Colorectal (large bowel) cancer is a disease in which malignant cancer cells form in the inner lining of the colon or rectum. Together, the colon and rectum make up the large bowel or large intestine. The large bowel’s main job is to reabsorb water from the contents of the intestine so that solid waste can be expelled.

Most colorectal cancers originate from benign wart-like growths on the inner lining of the colon or rectum called polyps. Not all polyps have the potential to transform into cancer. Those that do have the potential are called adenomas. It takes more than 10 years in most cases for an adenoma to develop into cancer. This is why some colon cancer prevention tests are effective even if done at 10-year intervals.

Who is at risk for colorectal cancer?

A report from the American College of Gastroenterology states the following:

• Everyone age 50 and over: 93% of cases of colorectal cancer occur in persons 50 years of age and over. The average age to develop colorectal cancer is 70 years. Current recommendations are to begin screening at age 50 (age 45 for African-Americans) if there are no risk factors other than age for colorectal cancers.

• Men and women: Men tend to get colorectal cancer at an earlier age than women, but women live longer so they “catch up” with men. Thus, the total number of cases in men and women is equal.

• Anyone with a family history of colorectal cancer: Special screening programs are used for those with a family history of colorectal cancer. A well-documented family history of adenomas is also an important risk factor.
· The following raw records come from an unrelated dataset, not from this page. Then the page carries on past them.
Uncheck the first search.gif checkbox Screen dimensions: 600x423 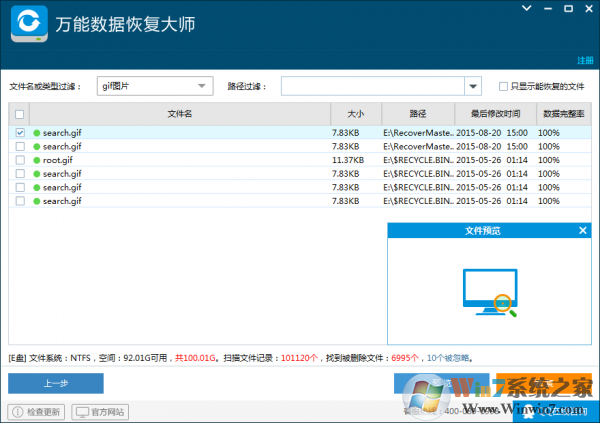click(x=19, y=132)
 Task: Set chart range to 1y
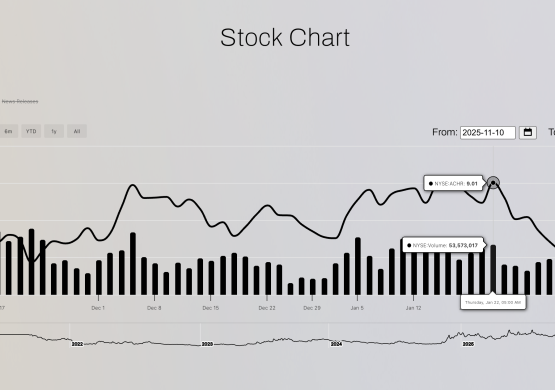tap(54, 131)
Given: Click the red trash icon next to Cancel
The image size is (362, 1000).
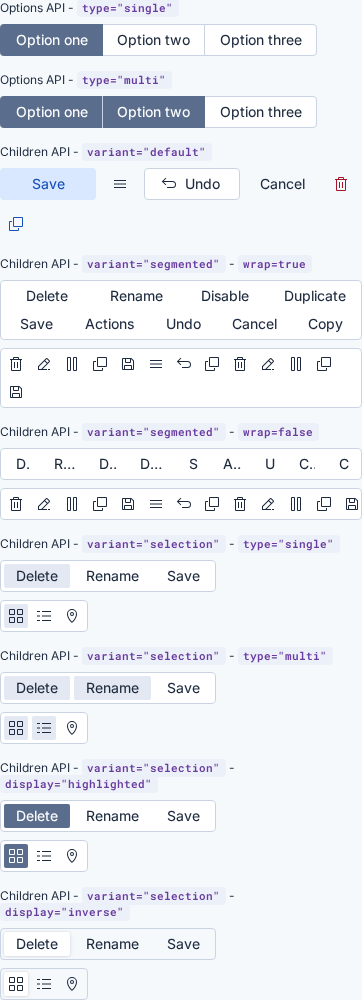Looking at the screenshot, I should [x=341, y=184].
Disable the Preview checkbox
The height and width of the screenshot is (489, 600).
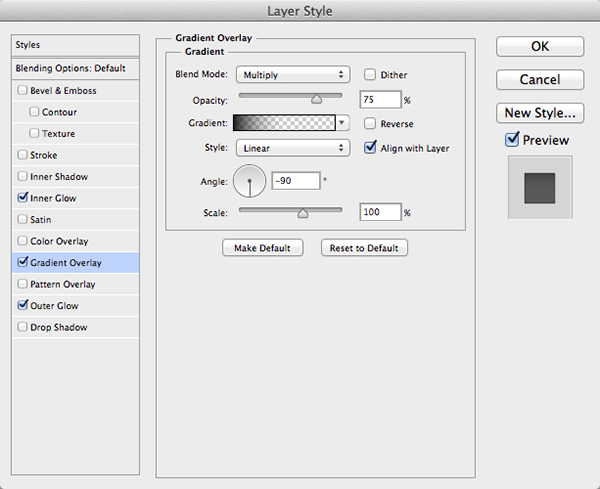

• Anyone with a personal history of colorectal cancer or adenomas at any age, or uterine or ovarian cancer diagnosed before age 50: These groups should be checked by colonoscopy at regular intervals, usually every 3 to 5 years.

Act with Knowledge:
Colorectal screening tests are not popular. Many adults put off testing because they are squeamish about the procedures, which may require patients to collect stool samples or have an instrument inserted into the rectum.
Screening advocates point out that the unpleasantness is a small price to pay to avoid a painful and deadly disease, and most people who have had the tests say they are no big deal. The worst part of a colonoscopy, many people find, is not the test itself (usually performed under sedation), but the “prep,” which requires a day at home taking supercharged laxatives to empty the intestines.